• _What you need to do_: Copy out the lines beginning with the one that contains "Image resolution: width=1006" and ending with the last line below, exactly as they stand. Pictures are not copied.

• _Excerpted records_:
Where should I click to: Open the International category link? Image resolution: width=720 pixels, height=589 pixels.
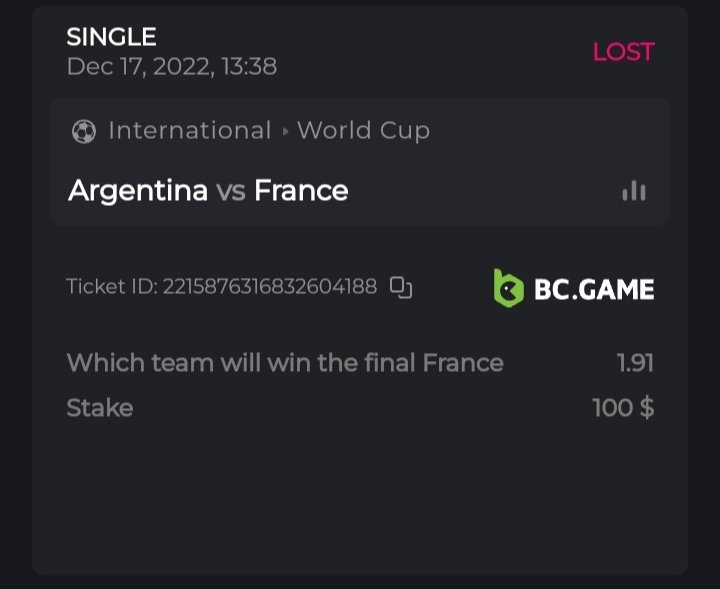(190, 131)
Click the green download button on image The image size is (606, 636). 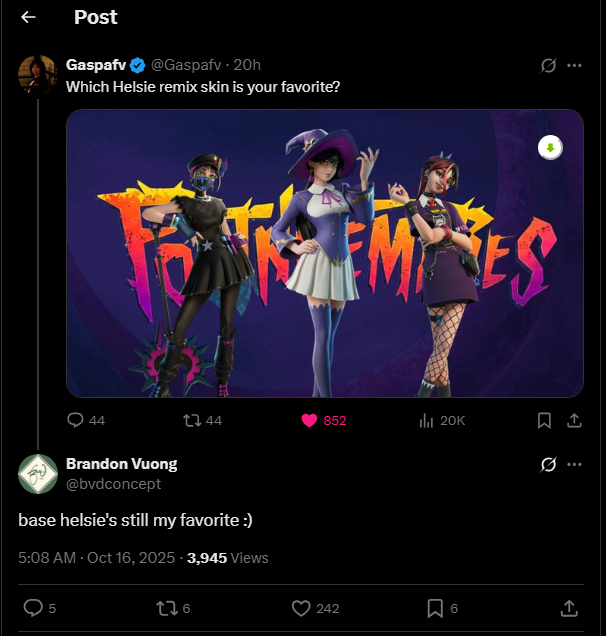click(x=550, y=148)
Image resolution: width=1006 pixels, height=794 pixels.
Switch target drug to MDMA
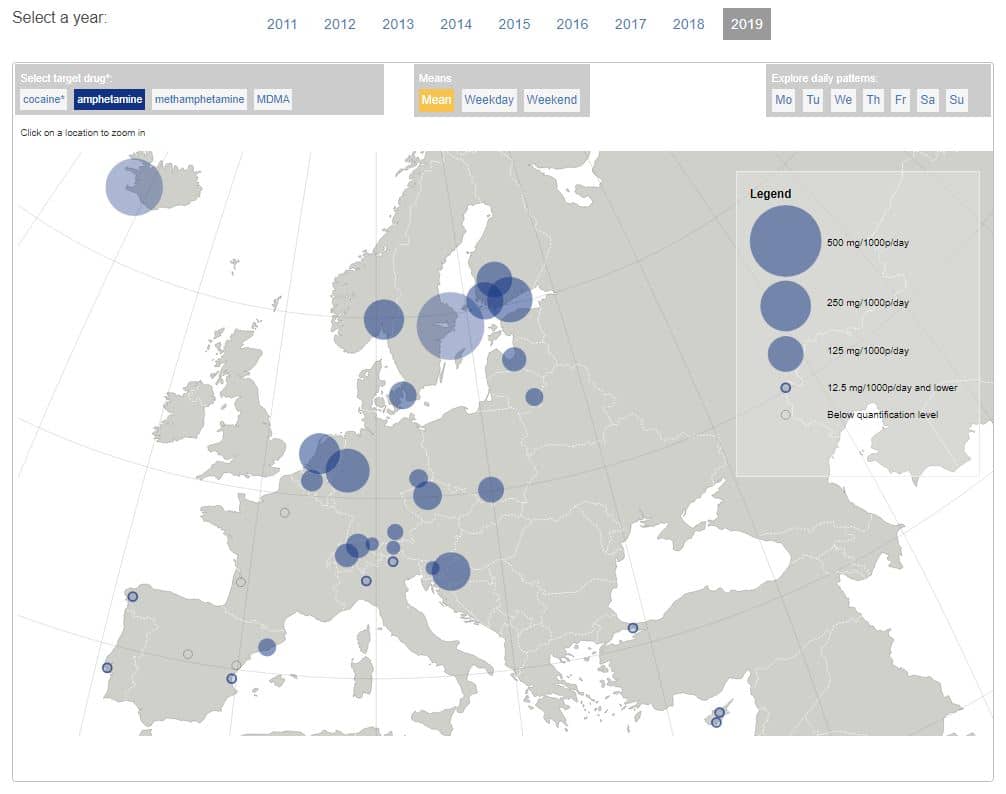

• _Solution_:
Image resolution: width=1006 pixels, height=794 pixels.
Switch target drug to MDMA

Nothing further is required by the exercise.